TERA Interview: ‘Focused On Making TERA The Best Game It Can Be’ von zw1100s Blog

TERA is definitely an MMORPG that garnered a great deal of attention during the time of its release automobile distinctive style and combat system. The game saw a larger surge in popularity once it became free-to-play. Although TERA is faced with some challenges, it’s clear that players carry on and find reasons why you should go back to the Buy Tera Items bingo. The game has also been recently released for consoles, so there’s a great deal to be excited because it comes to TERA’s future.
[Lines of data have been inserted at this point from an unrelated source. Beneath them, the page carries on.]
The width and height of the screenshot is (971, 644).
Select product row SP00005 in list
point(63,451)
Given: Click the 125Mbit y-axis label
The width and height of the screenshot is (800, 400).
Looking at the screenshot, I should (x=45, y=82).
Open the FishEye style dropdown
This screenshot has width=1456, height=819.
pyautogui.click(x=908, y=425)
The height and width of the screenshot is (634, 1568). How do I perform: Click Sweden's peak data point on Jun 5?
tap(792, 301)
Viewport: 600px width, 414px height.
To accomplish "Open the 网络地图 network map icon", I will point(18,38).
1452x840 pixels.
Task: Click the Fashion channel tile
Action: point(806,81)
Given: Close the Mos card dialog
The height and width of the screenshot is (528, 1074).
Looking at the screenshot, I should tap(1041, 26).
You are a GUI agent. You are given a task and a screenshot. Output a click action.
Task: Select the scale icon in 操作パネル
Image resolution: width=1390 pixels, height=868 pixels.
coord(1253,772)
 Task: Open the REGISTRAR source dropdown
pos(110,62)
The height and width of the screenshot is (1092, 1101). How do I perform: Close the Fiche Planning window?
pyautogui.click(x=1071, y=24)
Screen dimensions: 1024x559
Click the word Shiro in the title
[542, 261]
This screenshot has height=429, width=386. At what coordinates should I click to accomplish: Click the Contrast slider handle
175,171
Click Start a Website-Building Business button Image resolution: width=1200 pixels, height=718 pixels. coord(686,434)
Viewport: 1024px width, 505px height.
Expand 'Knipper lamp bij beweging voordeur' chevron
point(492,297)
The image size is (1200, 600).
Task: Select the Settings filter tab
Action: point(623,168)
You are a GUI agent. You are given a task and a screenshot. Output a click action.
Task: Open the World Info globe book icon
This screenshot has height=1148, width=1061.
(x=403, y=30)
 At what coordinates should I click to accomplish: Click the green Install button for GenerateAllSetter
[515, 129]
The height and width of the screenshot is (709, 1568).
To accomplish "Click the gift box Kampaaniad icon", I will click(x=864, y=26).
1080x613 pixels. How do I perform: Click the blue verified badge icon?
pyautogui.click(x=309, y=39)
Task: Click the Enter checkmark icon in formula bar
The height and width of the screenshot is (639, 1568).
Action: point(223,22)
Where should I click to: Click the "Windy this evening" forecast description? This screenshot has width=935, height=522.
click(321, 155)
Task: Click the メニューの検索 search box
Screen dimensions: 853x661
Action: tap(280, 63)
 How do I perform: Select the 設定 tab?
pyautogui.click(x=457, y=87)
To discover more about the game’s current status and plans in the future, Gamingbolt reached seem to En Masse Entertainment plus the company’s Senior Product Manager Matthew Denomme provided these answers.TERA went through numerous changes since its launch. What are your notions on the current status on the game and player satisfaction?

The TERA team continues to secure the game and is particularly constantly adding new content for players to activate with, including new dungeons, classes, events, social features, and also other quality-of-life improvements and bug fixes. TERA’s longevity and players’ continued engagement using the game I think speaks to the caliber of Bluehole’s ongoing development support and En Masse’s live service support for that game, though there's always room for improvement. Non-gender-locked classes and overall support for PvP content I think are two places that players would choose to see us improve, and that we’ve made some strides recently in those areas together with the addition of battleground leaderboards plus the male brawler in March 2018’s Counterpunch update.

We recently got insight into what Bluehole has in store for TERA for your remainder of 2018 and beyond, and now we are really thrilled in doing what they’re planning…therefore we think players will likely be too!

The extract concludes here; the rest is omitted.